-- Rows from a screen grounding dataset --
>> begin

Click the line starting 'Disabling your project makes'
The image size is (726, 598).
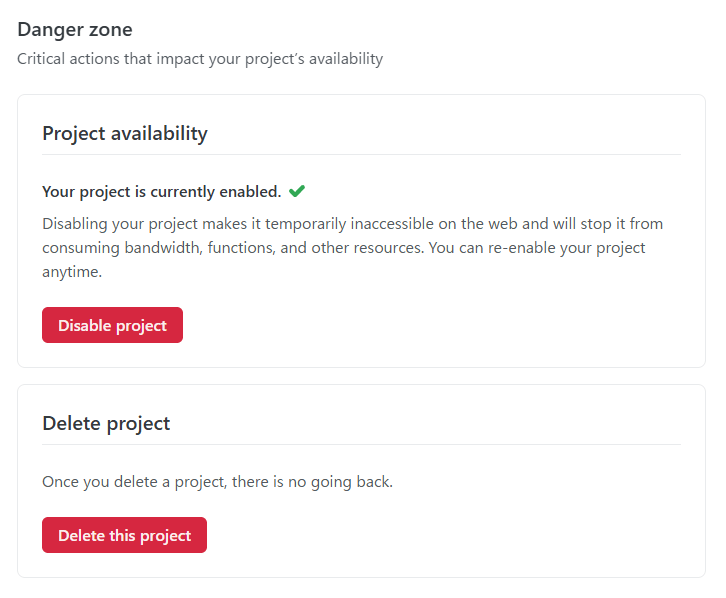point(352,223)
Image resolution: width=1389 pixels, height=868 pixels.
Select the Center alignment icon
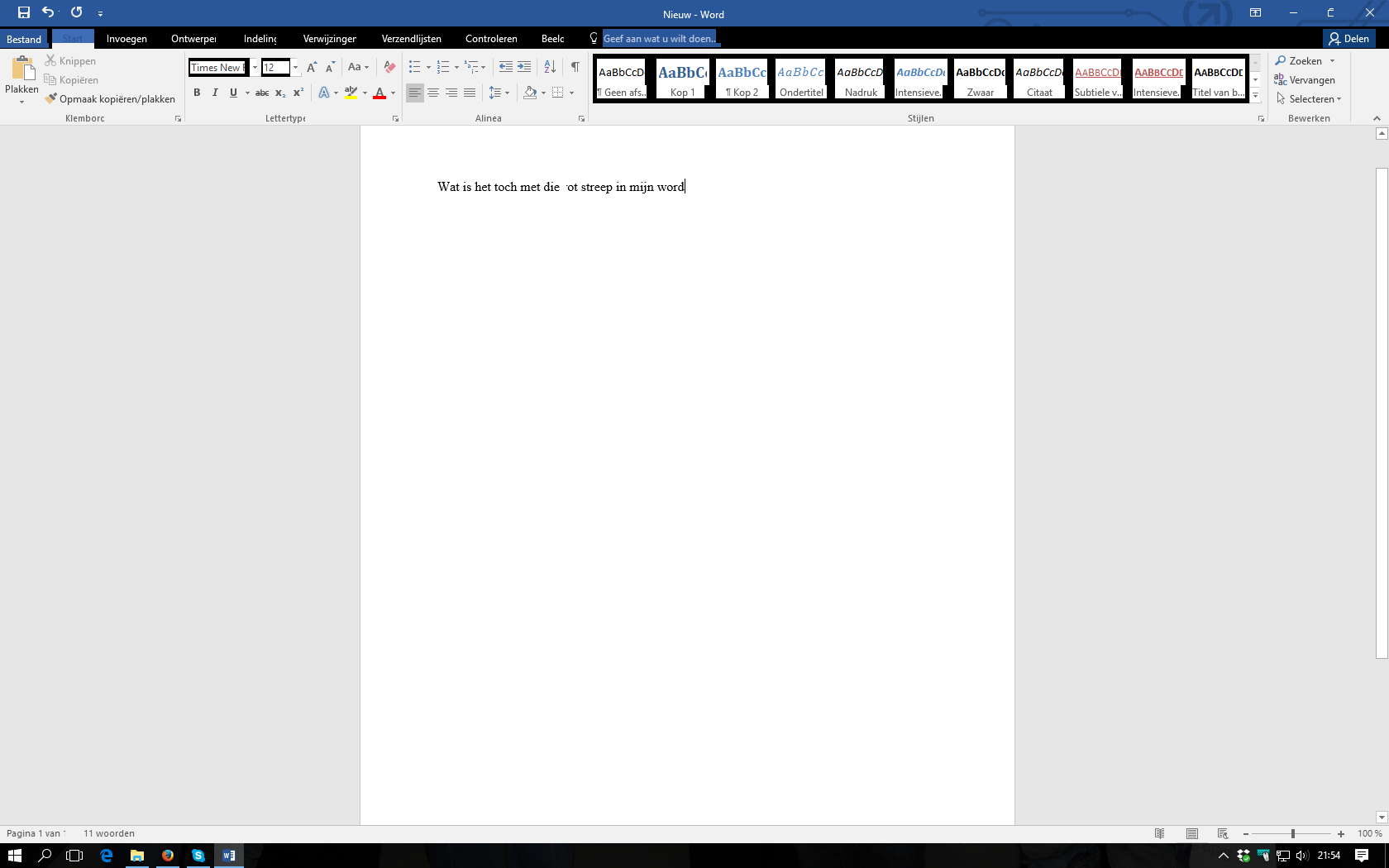click(433, 93)

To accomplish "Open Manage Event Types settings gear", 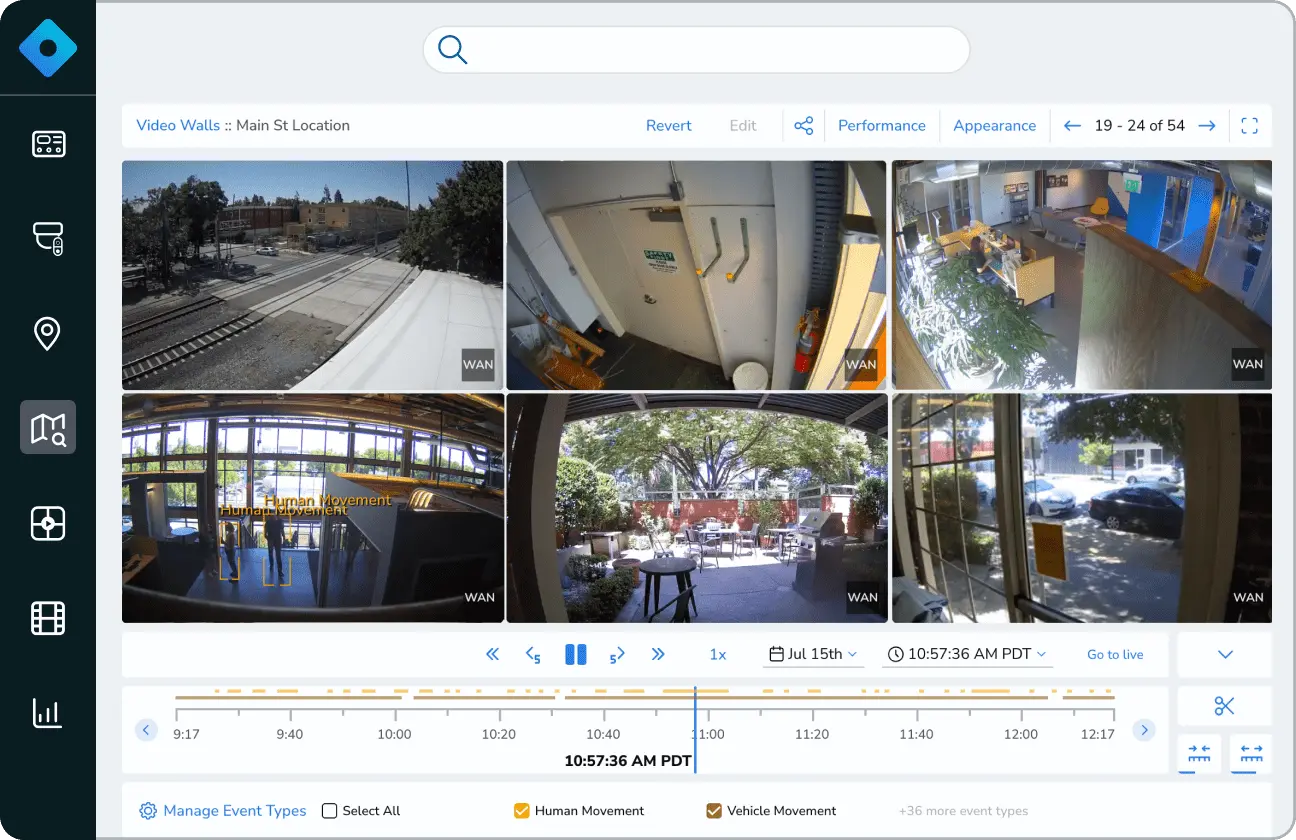I will [148, 811].
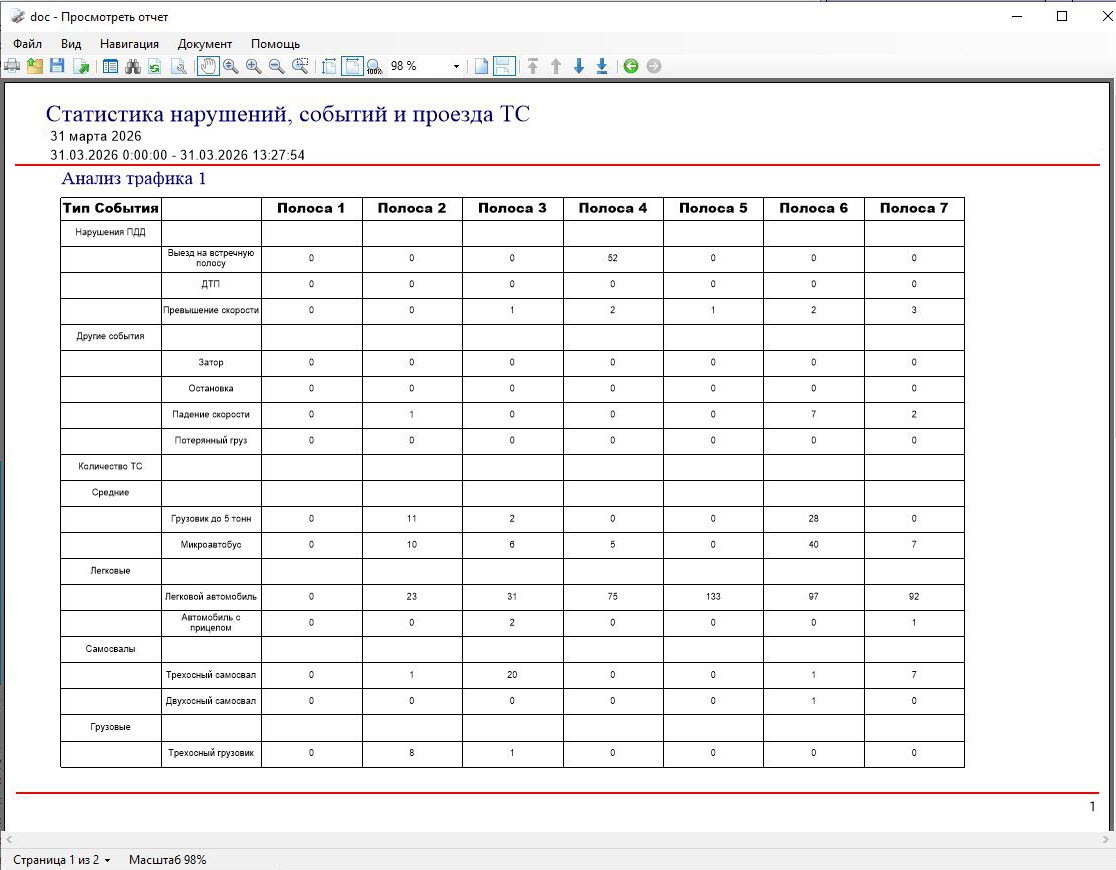The height and width of the screenshot is (870, 1116).
Task: Click the green navigate back button
Action: (631, 66)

>> end

-- What is needed --
Copy the records exactly, starting at the first line and continuing through the line that contains "click(433, 93)", which is included. Omit the pictures from your copy.

-- Finished answer --
Click the line starting 'Disabling your project makes'
The image size is (726, 598).
point(352,223)
Image resolution: width=1389 pixels, height=868 pixels.
Select the Center alignment icon
click(433, 93)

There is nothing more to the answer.